Janice started to stand up, then. No reason she had to be trapped on the sofa just cause Miguel’d gone and gotten his hand extra-crispy. She’d have escaped to the kitchen area or something, except right as she engaged her core to stand, Miguel’s mami yanked his hand closer to the lamp shade, and he flailed out with his other hand to keep his balance. Which meant he’d grabbed her thigh.
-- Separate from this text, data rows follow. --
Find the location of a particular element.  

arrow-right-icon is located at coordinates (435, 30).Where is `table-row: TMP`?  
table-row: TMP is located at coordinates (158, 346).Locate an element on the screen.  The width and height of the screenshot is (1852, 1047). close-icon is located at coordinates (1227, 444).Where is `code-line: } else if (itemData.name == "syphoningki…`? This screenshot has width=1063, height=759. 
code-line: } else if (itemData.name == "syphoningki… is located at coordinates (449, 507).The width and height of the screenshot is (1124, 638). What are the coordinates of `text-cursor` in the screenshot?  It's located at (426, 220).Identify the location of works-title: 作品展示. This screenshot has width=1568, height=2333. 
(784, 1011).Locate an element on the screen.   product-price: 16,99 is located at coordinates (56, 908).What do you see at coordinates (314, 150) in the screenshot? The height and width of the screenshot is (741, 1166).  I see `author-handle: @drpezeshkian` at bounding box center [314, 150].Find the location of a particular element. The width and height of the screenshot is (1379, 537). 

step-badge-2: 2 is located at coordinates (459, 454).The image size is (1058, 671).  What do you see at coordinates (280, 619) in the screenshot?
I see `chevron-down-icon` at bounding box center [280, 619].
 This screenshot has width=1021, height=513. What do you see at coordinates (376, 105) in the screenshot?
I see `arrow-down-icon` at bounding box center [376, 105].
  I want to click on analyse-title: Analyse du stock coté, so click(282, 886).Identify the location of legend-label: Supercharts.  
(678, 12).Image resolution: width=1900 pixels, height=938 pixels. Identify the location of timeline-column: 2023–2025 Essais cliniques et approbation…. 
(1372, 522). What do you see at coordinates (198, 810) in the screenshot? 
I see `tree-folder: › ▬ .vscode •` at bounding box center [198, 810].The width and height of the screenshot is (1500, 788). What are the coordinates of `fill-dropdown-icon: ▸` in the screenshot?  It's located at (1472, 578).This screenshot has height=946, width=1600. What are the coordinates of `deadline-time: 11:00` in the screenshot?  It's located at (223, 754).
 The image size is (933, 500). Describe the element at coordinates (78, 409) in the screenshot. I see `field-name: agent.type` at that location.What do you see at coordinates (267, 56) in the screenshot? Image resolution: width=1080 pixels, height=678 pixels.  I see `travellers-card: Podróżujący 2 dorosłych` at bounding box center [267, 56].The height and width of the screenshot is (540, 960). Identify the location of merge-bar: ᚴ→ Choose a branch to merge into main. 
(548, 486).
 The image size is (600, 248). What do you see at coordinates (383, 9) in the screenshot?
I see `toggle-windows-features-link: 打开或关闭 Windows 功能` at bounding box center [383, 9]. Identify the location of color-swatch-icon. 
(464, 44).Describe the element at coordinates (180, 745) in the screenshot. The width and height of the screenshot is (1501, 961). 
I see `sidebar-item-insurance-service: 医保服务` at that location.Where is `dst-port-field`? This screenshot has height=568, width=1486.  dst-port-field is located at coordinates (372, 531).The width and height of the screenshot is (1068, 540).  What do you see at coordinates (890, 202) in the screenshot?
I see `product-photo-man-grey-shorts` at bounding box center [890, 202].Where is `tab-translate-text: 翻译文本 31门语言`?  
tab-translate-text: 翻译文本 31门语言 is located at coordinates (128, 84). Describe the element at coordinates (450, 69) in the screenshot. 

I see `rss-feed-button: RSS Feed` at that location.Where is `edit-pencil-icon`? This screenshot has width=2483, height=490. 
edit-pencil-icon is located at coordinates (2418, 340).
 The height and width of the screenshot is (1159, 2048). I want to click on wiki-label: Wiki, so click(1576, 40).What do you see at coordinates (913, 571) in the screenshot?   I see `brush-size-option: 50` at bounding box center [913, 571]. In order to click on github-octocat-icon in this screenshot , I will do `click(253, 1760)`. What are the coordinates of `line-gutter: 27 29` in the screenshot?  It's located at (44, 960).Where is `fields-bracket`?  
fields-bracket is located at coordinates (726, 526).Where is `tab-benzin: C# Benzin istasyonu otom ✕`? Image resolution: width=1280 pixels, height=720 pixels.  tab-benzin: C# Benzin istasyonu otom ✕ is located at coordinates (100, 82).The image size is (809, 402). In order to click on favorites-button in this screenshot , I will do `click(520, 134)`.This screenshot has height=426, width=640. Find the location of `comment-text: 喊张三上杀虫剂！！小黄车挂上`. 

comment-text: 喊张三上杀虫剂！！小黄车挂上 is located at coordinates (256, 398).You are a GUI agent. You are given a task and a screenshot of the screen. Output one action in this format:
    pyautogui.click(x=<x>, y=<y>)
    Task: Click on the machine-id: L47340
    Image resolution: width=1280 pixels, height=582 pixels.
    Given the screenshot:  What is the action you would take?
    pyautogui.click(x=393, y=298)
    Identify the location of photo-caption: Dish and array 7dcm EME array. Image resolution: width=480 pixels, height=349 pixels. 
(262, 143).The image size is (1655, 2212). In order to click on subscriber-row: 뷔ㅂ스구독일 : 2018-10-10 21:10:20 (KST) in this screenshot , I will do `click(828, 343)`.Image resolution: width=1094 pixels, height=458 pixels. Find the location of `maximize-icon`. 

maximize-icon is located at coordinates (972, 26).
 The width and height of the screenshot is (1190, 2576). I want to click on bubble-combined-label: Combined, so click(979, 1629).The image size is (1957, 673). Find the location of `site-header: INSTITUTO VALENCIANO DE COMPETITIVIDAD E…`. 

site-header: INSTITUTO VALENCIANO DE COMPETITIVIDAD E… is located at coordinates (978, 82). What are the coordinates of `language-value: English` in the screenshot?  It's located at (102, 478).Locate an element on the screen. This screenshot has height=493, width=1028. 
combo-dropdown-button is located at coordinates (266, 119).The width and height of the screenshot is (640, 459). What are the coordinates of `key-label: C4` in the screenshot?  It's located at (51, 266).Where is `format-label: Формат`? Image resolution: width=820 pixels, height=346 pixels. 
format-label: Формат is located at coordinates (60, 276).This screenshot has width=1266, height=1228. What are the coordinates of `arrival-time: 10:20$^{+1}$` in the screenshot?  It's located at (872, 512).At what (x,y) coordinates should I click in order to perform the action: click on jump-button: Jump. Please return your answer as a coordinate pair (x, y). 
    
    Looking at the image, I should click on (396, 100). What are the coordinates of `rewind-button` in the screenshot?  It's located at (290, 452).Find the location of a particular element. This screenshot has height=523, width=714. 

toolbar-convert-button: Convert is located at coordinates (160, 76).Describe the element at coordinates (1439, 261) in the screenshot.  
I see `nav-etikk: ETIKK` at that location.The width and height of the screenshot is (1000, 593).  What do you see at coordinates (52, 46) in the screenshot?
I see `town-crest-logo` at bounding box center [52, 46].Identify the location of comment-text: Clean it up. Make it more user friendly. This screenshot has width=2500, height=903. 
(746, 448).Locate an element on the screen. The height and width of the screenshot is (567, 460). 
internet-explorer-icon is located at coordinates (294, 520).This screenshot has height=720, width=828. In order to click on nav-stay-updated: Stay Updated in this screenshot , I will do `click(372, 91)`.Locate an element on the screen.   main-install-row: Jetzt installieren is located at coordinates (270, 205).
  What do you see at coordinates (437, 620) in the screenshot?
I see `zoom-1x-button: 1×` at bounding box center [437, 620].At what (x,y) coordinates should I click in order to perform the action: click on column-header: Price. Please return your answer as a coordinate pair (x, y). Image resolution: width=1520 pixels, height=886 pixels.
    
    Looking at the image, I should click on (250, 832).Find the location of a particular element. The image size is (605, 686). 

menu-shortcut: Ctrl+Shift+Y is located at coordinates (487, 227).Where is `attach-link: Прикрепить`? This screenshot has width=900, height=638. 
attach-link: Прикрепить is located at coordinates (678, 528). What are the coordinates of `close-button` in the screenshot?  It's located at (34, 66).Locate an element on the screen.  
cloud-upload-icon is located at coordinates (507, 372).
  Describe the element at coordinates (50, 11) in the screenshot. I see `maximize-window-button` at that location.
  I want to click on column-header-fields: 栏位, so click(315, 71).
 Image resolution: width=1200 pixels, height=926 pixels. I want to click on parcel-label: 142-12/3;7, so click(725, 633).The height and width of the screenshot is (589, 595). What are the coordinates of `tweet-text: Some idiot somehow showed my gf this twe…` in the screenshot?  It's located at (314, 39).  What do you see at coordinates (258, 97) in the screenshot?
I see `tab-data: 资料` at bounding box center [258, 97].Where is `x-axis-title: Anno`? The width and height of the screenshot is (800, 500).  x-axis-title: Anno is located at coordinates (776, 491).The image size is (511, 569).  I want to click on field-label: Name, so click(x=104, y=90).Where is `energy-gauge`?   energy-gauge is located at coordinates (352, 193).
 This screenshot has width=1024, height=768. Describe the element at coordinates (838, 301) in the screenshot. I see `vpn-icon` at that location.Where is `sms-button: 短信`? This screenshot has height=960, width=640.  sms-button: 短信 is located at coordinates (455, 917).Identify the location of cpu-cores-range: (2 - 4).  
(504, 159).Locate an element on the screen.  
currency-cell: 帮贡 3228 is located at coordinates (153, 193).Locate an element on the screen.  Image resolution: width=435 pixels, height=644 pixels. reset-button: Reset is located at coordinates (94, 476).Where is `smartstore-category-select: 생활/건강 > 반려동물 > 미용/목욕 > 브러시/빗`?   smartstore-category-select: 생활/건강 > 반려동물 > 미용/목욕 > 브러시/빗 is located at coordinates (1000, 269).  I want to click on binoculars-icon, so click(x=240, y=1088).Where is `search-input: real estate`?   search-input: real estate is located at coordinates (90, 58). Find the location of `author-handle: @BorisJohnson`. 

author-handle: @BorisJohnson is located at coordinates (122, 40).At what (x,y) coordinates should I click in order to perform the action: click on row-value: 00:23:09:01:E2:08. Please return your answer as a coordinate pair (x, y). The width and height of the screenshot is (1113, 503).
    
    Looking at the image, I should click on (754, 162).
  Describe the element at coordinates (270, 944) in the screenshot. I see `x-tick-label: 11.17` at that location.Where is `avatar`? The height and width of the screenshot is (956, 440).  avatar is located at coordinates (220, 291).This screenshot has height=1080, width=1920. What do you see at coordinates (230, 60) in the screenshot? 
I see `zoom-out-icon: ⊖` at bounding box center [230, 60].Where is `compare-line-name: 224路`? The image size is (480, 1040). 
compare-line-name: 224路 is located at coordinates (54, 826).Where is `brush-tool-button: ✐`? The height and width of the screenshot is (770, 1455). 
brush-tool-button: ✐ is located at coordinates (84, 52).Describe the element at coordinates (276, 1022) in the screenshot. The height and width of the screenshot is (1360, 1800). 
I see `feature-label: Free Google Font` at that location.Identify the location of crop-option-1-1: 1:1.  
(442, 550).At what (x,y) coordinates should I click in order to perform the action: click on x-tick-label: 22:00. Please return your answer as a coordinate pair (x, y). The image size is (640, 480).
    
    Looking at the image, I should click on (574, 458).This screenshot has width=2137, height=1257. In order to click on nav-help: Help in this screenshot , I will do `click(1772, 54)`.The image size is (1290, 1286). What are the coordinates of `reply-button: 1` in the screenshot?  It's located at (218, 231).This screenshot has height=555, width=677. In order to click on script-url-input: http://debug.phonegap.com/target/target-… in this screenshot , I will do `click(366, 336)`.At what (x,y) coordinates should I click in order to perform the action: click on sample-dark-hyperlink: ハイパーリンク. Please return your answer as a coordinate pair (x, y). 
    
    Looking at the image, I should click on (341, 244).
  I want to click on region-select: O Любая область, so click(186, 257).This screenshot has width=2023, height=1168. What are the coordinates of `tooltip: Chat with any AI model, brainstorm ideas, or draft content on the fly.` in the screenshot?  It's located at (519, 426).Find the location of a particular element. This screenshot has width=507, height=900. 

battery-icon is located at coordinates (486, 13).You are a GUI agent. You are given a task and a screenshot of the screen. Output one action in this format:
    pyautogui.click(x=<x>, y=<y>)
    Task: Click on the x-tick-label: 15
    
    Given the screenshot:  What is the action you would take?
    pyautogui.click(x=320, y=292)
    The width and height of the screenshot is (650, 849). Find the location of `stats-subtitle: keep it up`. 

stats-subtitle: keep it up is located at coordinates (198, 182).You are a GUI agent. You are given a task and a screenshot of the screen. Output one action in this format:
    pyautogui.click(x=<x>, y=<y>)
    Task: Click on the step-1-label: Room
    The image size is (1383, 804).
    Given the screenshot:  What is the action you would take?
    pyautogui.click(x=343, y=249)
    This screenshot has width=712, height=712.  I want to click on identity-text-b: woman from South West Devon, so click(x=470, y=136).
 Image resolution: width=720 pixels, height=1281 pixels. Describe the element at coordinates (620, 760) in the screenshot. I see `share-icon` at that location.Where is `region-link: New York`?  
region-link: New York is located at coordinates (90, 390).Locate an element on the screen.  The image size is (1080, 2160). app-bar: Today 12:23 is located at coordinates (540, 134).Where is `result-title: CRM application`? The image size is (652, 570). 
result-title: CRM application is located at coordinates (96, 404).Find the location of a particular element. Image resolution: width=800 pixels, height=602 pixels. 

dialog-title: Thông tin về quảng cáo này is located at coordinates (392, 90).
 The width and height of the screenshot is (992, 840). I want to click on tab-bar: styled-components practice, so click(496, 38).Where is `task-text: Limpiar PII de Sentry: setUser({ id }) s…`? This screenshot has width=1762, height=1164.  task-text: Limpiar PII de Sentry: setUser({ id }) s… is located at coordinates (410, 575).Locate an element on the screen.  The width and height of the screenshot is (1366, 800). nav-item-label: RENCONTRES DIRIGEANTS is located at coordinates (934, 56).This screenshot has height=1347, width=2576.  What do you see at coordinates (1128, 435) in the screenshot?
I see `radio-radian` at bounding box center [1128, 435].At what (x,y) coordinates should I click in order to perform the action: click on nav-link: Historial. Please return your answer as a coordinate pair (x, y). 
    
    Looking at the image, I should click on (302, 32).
And she and the friggin frogs flopped right back down.

He wasn’t even looking at her, or at his non-injured hand, which had taken to downright stroking her. Incremental back and forth caresses along the outside hem of her jeans, but Janice was strong. She spent half her non-work, non-sleeping hours being deliberately active. At the gym, out for a run or a ride, dancing.

So no forefinger sliding centimeter by centimeter along her IT band had the power to make her squirm.

 

Chapter Four

 

Miguel never figured he’d
be so grateful for Anna Lucia’s stash of bandaids. The kid was seven and colonized her world with aggressive abandon. Her house, Mami’s house, her Uncle Max’s house, Miguel’s house—they all stood ready to welcome their princesa whenever she should deign to descend upon them. Juice boxes, the good kind of goldfish crackers, sparkly art supplies, and Disney board games awaited her at each residence. For all Miguel knew, his two brothers in San Antonio also kept a stash of paper dolls and butterfly barrettes for Anna Lucia.